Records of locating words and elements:

※

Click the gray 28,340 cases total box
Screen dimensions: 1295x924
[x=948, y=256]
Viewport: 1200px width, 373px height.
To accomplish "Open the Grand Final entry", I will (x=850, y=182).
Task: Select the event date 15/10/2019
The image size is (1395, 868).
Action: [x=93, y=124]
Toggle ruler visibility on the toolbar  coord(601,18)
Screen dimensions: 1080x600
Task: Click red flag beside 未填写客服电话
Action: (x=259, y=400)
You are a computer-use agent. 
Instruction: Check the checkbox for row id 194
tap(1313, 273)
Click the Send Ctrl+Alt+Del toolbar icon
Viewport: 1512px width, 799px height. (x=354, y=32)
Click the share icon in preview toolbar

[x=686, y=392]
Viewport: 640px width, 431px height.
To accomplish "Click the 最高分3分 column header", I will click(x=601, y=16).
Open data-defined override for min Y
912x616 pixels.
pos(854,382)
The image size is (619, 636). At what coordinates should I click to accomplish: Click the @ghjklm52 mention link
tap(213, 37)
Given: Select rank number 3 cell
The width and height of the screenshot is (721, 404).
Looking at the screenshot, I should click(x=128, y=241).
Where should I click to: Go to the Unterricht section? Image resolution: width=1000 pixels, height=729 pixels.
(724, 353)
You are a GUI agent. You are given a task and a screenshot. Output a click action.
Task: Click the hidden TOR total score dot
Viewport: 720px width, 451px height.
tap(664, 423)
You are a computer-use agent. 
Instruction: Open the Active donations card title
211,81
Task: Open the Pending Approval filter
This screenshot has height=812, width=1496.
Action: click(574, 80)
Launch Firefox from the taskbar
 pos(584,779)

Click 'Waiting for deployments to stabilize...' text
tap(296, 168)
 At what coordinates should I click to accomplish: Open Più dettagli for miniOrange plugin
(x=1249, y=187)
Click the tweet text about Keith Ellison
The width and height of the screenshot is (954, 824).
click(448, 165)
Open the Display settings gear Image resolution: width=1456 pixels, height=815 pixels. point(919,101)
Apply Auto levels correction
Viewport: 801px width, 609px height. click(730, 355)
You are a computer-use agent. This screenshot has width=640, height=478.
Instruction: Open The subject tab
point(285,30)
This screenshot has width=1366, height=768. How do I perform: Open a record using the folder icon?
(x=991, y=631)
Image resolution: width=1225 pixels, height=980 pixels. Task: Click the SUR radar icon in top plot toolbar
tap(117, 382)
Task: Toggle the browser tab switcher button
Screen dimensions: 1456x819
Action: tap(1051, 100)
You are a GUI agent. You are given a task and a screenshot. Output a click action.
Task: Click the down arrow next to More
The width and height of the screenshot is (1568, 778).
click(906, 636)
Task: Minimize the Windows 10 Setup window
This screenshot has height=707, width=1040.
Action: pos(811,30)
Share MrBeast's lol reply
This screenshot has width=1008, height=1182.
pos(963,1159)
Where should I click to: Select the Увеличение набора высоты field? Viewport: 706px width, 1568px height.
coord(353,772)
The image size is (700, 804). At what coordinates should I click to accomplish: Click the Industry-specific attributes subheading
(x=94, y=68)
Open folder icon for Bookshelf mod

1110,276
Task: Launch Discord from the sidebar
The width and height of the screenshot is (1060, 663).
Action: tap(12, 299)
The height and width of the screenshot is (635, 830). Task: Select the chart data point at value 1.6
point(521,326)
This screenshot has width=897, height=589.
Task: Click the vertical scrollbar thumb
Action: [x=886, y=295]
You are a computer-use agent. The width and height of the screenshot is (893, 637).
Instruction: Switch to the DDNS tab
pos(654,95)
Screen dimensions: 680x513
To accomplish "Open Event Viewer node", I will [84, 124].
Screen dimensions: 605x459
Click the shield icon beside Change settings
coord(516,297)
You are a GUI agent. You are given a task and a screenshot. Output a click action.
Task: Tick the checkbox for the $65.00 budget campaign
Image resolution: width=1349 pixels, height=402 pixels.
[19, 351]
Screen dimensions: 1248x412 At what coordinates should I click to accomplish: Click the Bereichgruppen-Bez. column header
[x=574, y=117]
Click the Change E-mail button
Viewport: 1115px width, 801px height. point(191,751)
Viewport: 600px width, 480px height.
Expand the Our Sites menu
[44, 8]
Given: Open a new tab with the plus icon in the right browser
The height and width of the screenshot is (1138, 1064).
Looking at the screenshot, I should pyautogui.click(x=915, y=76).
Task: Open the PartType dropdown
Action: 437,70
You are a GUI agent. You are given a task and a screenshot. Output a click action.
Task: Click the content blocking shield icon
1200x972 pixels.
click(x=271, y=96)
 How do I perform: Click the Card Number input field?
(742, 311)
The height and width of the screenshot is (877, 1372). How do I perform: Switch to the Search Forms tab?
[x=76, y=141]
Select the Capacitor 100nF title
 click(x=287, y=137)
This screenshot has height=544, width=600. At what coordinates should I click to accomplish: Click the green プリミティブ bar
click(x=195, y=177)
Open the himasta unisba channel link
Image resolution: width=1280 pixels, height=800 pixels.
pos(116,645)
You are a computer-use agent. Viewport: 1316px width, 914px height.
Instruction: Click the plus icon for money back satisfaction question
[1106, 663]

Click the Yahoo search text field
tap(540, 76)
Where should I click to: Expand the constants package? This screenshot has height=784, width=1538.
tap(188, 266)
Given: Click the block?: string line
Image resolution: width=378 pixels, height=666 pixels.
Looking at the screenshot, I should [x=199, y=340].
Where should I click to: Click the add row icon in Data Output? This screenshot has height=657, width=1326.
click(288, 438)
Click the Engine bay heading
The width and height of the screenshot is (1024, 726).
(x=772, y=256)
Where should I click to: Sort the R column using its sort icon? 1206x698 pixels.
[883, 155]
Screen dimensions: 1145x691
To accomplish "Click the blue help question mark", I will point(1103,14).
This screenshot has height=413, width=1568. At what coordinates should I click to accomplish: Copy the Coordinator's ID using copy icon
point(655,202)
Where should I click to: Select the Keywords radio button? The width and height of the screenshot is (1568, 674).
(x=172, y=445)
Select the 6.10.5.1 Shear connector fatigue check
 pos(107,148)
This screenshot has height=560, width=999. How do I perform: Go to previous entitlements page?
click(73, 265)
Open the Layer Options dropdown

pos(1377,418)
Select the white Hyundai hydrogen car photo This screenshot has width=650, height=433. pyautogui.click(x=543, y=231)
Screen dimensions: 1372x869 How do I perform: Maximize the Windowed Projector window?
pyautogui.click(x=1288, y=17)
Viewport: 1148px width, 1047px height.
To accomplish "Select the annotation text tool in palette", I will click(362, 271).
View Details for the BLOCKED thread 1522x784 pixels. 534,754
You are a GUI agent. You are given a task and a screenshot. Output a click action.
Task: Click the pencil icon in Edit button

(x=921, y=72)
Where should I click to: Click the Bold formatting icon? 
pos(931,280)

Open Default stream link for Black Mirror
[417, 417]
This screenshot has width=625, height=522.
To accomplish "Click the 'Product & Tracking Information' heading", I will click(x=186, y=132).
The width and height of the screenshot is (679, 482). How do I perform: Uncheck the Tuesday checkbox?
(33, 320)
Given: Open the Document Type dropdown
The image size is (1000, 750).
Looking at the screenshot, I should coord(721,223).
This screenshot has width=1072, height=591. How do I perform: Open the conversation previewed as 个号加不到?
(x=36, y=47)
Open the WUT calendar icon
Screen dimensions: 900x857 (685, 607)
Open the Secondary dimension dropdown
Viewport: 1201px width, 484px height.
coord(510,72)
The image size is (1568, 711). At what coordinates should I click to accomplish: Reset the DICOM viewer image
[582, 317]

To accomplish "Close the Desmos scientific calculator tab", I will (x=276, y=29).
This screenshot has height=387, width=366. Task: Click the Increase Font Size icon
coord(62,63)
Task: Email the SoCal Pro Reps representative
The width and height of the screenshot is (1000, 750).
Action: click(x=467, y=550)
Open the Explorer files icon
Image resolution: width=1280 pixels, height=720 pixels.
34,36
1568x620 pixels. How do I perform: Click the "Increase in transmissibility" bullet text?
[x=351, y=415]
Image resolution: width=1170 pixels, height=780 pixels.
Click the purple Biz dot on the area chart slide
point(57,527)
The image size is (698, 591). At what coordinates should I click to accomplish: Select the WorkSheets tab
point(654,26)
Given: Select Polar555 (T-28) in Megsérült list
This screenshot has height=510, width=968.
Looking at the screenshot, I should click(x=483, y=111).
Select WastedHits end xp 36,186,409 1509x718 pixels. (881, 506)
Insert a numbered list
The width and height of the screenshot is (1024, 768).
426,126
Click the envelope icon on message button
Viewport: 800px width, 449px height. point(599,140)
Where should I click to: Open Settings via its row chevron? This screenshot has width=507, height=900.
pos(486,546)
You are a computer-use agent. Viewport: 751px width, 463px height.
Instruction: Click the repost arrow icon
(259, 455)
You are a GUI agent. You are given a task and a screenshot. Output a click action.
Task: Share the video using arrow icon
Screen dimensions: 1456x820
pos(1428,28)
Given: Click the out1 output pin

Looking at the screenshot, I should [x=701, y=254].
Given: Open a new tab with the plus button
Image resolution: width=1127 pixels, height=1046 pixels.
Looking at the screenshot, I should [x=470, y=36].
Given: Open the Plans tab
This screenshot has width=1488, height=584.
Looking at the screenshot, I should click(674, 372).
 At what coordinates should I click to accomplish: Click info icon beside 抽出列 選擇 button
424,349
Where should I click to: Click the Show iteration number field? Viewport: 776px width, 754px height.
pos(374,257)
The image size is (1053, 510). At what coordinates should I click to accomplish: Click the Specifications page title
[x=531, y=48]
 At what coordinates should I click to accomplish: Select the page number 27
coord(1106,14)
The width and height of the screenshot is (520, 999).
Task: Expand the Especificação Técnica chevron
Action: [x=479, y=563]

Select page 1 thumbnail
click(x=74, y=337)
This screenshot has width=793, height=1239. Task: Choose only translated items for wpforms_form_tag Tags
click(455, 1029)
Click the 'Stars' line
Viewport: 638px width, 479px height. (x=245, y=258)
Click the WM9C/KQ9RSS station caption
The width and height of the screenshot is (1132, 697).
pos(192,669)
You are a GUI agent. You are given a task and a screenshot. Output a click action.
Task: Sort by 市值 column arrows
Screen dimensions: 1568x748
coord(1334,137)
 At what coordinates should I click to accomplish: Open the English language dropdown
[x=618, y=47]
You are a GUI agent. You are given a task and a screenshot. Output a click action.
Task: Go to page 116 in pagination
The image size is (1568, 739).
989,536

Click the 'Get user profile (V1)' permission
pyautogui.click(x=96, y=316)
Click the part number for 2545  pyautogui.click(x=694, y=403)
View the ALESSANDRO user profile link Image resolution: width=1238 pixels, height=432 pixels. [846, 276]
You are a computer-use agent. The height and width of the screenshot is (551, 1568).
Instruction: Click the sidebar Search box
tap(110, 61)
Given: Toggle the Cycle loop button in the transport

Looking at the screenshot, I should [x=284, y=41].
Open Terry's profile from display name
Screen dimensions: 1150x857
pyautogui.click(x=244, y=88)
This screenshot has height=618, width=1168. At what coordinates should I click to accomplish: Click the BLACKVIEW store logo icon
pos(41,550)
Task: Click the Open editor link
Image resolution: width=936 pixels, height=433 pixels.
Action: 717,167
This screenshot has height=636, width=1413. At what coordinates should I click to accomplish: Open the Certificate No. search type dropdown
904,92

※

__Exercise aim__. Put the lines of the records between the line holding "Click the Yahoo search text field" and the line holding "tap(188, 266)", inclusive, into a JSON list of strings, one string per line, with blank lines left out.

__Result of the task__.
[
  "Click the Yahoo search text field",
  "tap(540, 76)",
  "Where should I click to: Expand the constants package? This screenshot has height=784, width=1538.",
  "tap(188, 266)"
]